Кульминацией этого литературного капустника становится сцена на бульваре. К студентам пристает пьяный оборванец, представляющийся Фомой Гордеевым, читающий филологам краткий анекдотический курс русской литературы, где наряду с Александром Сергеевичем и Михаилом Юрьевичем представлены Булгарин, Барков и Лизавета Ахматова, а «не теперешняя Анна Ахматова, которая поэтесса», и цитирующий в заключение «звучные стихи господина Крученого».

В нескольких эпизодах автор вклеивает в кадр и себя. Старорежимный Крапивин читает объявления у входа в университет. «Студент Пахомов искал себе компаньона по комнате. Студентка Задова искала себе компаньонку по комнате. Студент Пашковский находился в затруднительном положении: нашедших просил возвратить свой портфель. Студент Петров посылался на курорт.
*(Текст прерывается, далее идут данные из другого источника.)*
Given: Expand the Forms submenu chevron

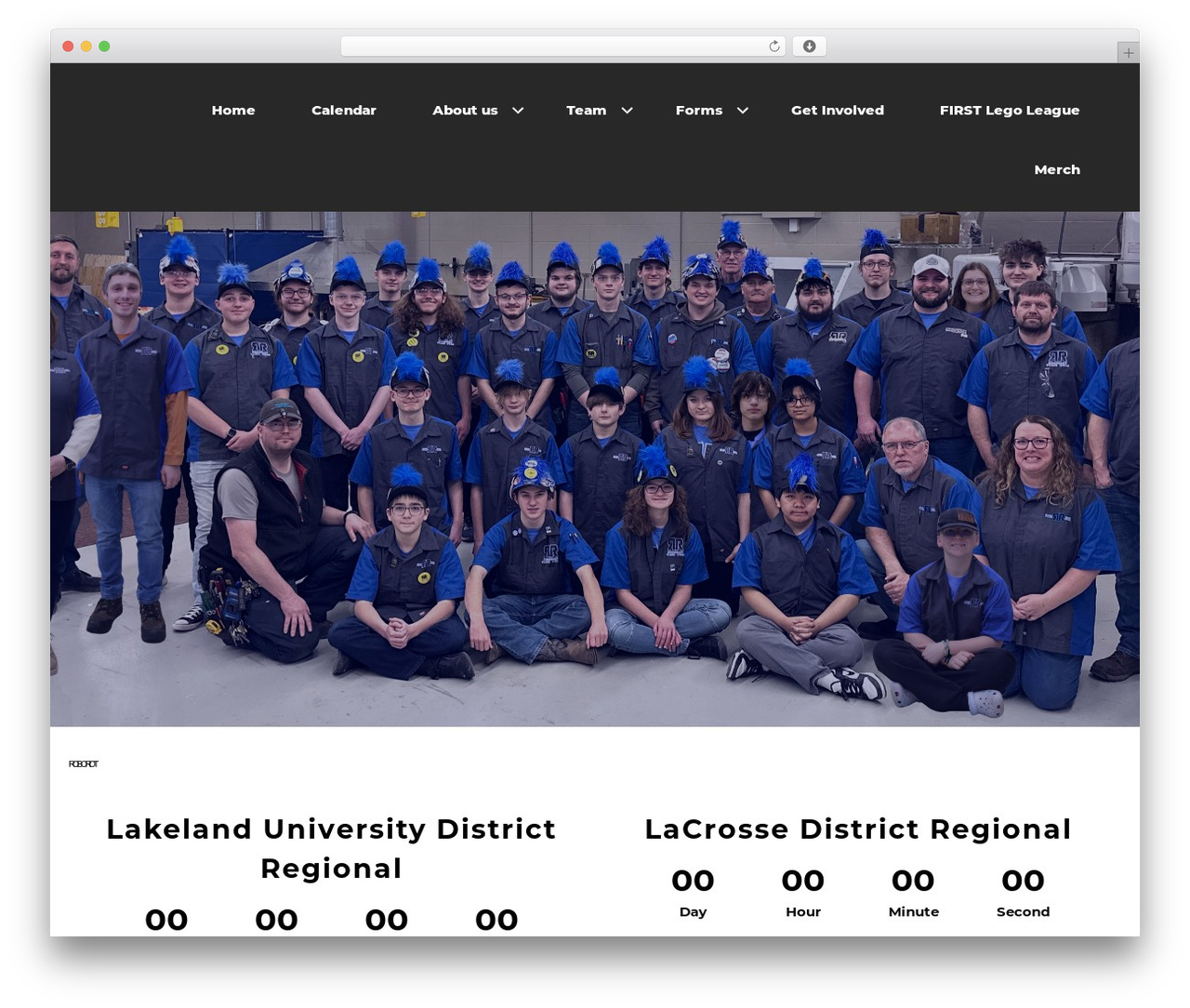Looking at the screenshot, I should click(743, 110).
Студент Левоневский приглашался на бюро ячейки — получить выговор за непосещение собраний. Студент Геннадий Гор <…> Студенту Геннадию Гор предлагалось зайти к доктору — за очками».
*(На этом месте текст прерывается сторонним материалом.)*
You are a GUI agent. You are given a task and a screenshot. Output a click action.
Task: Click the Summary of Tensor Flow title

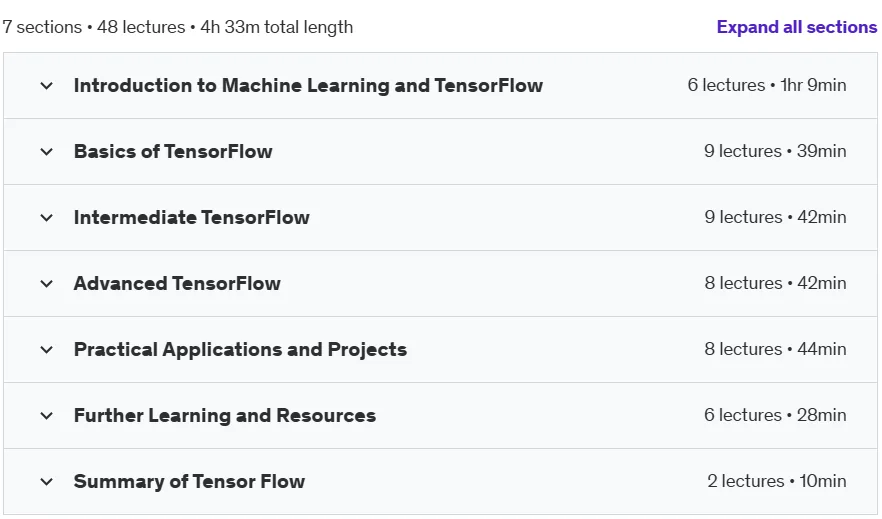pyautogui.click(x=190, y=481)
В другой сцене некий «я», молодой попутчик, получает от приятеля критику повести, которую он сочиняет: «Студенческое общежитие, университет получается у тебя — клуб чудаков. Уткин — чудак. Замирайлов — чудак. Крапивин — чудак и сволочь. Назабудкин — чудак, арап и пьяница. Только Зоя и Лузин — не чудаки. Но они и вообще не люди. Они у тебя не получились». Так что прием текста в тексте, сочиняющегося прямо на наших глазах, был знаком не только автору «Дара». «— Вот тебе раз, — захохотал Ручеек. — Критики, внимание! Автор бьет морду своему персонажу. Нет, это может не понравиться читателю».

Повесть Гора напоминает киносценарий. Пересказанный в одном эпизоде кинофильм (еще один текст в тексте) пародиен по тематике («им показали украинскую картину из американской жизни»), но совершенно однороден с основным текстом по стилистике. «Миллионер Гульд пил вино, глотал галушки, эксплоатировал рабочих и служащих. Вдруг на миллионера посыпались несчастья. У миллионера забастовал завод. У миллионера убежала жена. Но миллионер не пал духом. Он вернул жену, повесил негра, посадил на электрический стул рабочих».

Автор расчленяет текст на простейшие кирпичики-фрагменты, монтирует их по парадоксальному, гротескному принципу, все время заботится о том, чтобы было хорошо видно — ярко, броско, эффектно.

Шаг в ту же сторону Гор делает в сборнике «Живопись» (1933). Он строит кубистскую книгу-конструкцию (Пикассо упоминается на первой же странице) из рассказов-концепций.